NQ Minerals reports improved production at Hellyer
NQ Minerals announced on Monday that its flagship Hellyer Mine in Tasmania, Australia, has successfully increased production and processing rates up to 165 tonnes per hour, with plans being finalised to increase production further to 180 tonnes per hour, or around 1.5 million tonnes per annum.
The company had previously said that the operations had been undergoing processing circuit modifications since the end of June, with that work achieving an average annualised production rate of 1.23 million tonnes per annum for the months of July and August.
It said it was a “very significant” increase from first quarter performance of 0.905 million tonnes per annum and second quarter rates of 1.01 million tonnes per annum, and compared to 2019 full year plant throughput at Hellyer totalling 0.84 million tonnes, or an average of 103 tonnes per hour and 92% plant availability.

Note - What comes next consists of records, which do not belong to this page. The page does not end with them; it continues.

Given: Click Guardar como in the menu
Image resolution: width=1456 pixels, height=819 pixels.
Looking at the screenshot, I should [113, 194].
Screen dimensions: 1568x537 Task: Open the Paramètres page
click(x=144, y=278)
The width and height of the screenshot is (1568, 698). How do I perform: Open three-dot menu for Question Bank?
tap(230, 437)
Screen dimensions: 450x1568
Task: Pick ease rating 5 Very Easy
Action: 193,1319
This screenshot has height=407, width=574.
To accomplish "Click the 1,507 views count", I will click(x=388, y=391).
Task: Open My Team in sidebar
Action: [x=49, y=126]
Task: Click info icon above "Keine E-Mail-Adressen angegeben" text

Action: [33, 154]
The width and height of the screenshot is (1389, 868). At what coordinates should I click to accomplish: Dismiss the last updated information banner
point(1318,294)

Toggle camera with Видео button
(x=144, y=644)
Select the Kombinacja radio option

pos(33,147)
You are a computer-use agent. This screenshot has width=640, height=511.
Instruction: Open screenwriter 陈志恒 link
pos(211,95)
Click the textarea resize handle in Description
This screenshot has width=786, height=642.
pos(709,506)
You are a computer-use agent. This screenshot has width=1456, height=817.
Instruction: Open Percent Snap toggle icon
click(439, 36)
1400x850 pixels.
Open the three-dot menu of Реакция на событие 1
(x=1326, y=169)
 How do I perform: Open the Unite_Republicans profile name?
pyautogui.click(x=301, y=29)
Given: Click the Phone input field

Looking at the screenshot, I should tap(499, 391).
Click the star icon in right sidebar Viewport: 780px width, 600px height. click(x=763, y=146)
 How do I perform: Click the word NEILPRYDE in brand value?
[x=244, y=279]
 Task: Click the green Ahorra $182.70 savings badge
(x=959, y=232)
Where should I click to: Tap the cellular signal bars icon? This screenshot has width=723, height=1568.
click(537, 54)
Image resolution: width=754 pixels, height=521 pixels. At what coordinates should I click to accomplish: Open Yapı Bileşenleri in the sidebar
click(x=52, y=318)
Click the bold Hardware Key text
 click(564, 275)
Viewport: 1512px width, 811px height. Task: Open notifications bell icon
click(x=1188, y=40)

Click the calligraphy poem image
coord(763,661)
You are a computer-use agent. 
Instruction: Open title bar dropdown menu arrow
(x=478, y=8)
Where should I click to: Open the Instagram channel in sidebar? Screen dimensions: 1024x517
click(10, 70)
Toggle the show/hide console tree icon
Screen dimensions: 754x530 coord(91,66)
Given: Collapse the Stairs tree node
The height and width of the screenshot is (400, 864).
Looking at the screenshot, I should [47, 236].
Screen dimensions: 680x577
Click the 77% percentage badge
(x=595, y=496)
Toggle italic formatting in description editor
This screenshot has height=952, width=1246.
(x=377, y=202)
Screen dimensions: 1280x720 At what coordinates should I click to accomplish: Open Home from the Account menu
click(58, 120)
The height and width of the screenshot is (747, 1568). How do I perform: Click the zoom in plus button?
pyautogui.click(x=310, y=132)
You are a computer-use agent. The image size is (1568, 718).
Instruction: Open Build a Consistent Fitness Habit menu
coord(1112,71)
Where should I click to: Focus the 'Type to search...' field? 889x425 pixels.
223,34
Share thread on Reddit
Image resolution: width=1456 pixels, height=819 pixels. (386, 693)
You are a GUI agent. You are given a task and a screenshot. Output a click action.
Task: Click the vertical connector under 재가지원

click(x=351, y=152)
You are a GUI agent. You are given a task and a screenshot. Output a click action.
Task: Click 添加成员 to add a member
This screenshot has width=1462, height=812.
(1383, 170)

During the transition to higher production rates, it became evident that production levels of more than 1.2 million tonnes per annum could be possible, and as a result NQ Minerals said it had agreed with Hellyer’s management to continue the throughput increase initiative and associated investment, with a view to a revised long-term maximum production target of 1.5 million tonnes per annum.
“This is an outstanding result for our Hellyer operations,” said executive chairman David Lenigas.
“The board and I are highly impressed by the systematic and pragmatic approach taken by the Hellyer management and site staff in preparing for and then delivering this program to increase throughput at Hellyer.”
Lenigas said the company had seen “very significant” improvements in a short period of time, with the significant increase in performance said to be “well-ahead” of its original mining and processing schedule, completed with minimal capital outlay.
“The opportunity to continue this initiative and further increase our lead and zinc concentrates output will certainly improve financial returns and manage our business risk.”